O Ministério Público de Santa Catarina (MPSC) requereu à Justiça a realização de novas diligências no caso envolvendo os cães da Praia Brava, em Florianópolis, incluindo a possível exumação do corpo do cachorro Orelha para perícia direta. A manifestação foi protocolada na segunda-feira (9), após análise do inquérito policial e dos Boletins de Ocorrência Circunstanciados.
A 2ª Promotoria de Justiça da Capital, da área criminal, apontou a necessidade de aprofundar as apurações, especialmente para esclarecer se houve coação no curso do processo relacionado à morte do animal. Foram solicitados novos depoimentos, e o órgão destacou que o caso ainda está em fase investigatória, sem denúncia formal apresentada à Justiça.
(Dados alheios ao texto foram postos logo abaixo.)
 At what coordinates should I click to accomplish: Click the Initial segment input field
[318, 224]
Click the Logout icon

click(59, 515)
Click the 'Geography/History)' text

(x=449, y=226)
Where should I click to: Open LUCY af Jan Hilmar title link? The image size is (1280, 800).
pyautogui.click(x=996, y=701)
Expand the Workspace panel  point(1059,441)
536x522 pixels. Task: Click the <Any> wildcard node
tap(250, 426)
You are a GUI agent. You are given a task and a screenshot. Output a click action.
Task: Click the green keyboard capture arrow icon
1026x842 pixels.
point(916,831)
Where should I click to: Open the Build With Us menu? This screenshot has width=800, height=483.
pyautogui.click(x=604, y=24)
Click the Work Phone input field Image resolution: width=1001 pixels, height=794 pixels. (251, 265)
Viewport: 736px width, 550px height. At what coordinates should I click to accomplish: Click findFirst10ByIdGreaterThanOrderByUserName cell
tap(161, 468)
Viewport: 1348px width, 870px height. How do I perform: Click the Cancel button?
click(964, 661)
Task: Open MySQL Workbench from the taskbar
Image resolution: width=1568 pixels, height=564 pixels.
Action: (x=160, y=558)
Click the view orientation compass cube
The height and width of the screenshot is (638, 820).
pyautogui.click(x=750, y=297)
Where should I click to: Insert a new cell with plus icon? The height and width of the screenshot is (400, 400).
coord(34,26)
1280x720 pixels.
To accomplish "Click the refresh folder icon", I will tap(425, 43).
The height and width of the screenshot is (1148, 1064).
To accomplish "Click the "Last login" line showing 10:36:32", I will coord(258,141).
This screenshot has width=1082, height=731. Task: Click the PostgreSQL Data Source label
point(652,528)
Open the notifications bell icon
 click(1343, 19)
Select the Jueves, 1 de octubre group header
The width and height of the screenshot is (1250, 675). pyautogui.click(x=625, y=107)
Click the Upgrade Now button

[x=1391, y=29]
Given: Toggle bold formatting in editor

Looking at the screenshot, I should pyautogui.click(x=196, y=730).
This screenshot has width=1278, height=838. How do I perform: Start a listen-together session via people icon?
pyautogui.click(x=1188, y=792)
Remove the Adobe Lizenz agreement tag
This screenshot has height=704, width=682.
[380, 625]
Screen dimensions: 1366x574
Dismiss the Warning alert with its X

Já a 10ª Promotoria de Justiça, da área da Infância e Juventude, pediu complementação das diligências em quatro boletins de ocorrência, incluindo a juntada de vídeos sobre atos infracionais e registros envolvendo os cães.
O MPSC também se manifestou pelo restabelecimento do sigilo processual, devido ao envolvimento indireto de adolescentes. Foi fixado prazo de 20 dias para cumprimento das medidas requisitadas, após o qual o material será reavaliado para definição das providências cabíveis.